▶ _Статья_
______

Снявши великую крышку с сосуда, их все распустила
Женщина эта и беды лихие наслала на смертных{229}.
В сосуде остается только одна сущность – надежда{230}.
Сочетая в себе соблазнительное очарование внешней красоты и лживый, коварный характер, Пандора, первая смертная женщина, представляет собой извращенный образ femme fatale. Ее внешность и обольстительность – просто ловушка. Она хитра, как Прометей, но ее лукавство приводит к трагическим последствиям, оказавшись оборотной стороной ума и искусности. Множество чудесных божественных даров, которыми она была наделена, превращаются в собственные же искаженные, обезображенные версии и служат не на благо, а во вред.
Каждая эпоха по-своему переосмысливала образ Пандоры, наделяя ее чертами, в которых отражались культурные опасения по поводу женщин и власти, зла и соблазна. Но к XIX в. ее стремление к знанию стало преимущественно трактоваться как сексуальное любопытство, и ее стали связывать с Евой и грехопадением. На большинстве картин она изображена без блестящих серебряных одежд, подаренных ей Афиной. Вместо этого ее рисуют обнаженной, с кувшином или ларцом под рукой, и всем своим видом она больше напоминает Венеру. Порой ей все же возвращают одеяние, однако оно все равно открывает слишком много (по стандартам своего времени) нагой плоти.

______

▶ _Собранные материалы_

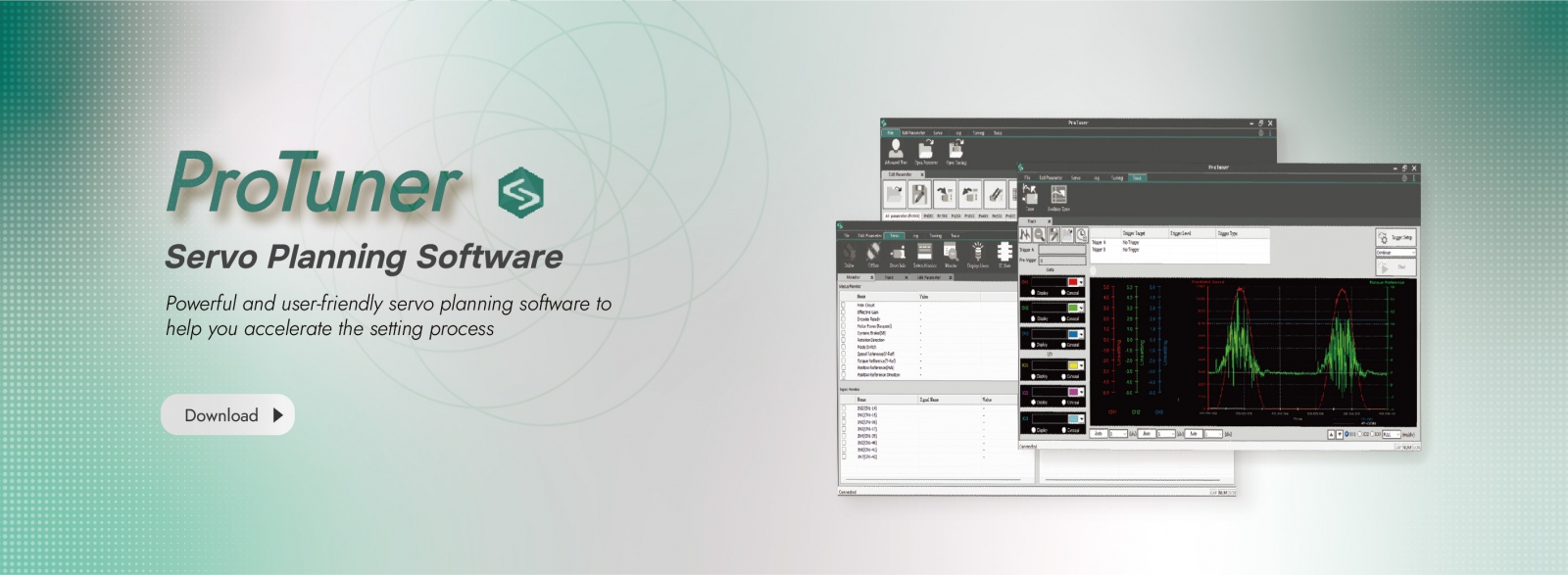This screenshot has width=1568, height=575.
Task: Check the first Input Monitor row checkbox
Action: [x=843, y=407]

______

▶ _Задания_
1. Ответьте на вопросы по тексту о Пандоре:
(a) Какая сущность остается в сосуде?
(b) Какие одежды подарила Пандоре Афина?
(c) С кем и с чем Пандору стали связывать к XIX в.?
2. Продолжите текст о Пандоре, начав сразу после его последнего предложения.

▶ _Ответы по заданиям_
1.
(a) Надежда.
(b) Блестящие серебряные одежды.
(c) С Евой и грехопадением.

2.
Дж. У. Уотерхаус. Пандора (1896)
Французский художник XIX в. Жюль Лефевр написал обнаженную Пандору, сидящую на утесе; от греха подальше, он изобразил ее боком, но и в этой позе фигура оставляет мало простора для воображения, потому что копна рыжих волос и легкая ткань, свисающая с утеса, ничего не прикрывают. А вот более смелая работа Джона Баттена «Сотворение Пандоры» (1913) открывает полный вид спереди: только вышедшая из кузницы Гефеста Пандора стоит, обнаженная, на пьедестале в окружении богов. Картина Джона Уильяма Уотерхауса «Пандора» (1896) изображает прекрасную лгунью в момент открытия ящика: ее взгляд прикован к содержимому, легкое полупрозрачное платье спадает с белых плеч. «Пандора» (1879) Данте Габриэля Россетти выглядит целомудреннее: платье открывает лишь плечи и руки. На большинстве европейских полотен Пандора либо соблазнительно обнажена, либо столь же прекрасна, но одета: во втором случае женщина на картине вот-вот готова поддаться искушению. Ее представляют одновременно как пленительную искусительницу и как виновницу множества бед.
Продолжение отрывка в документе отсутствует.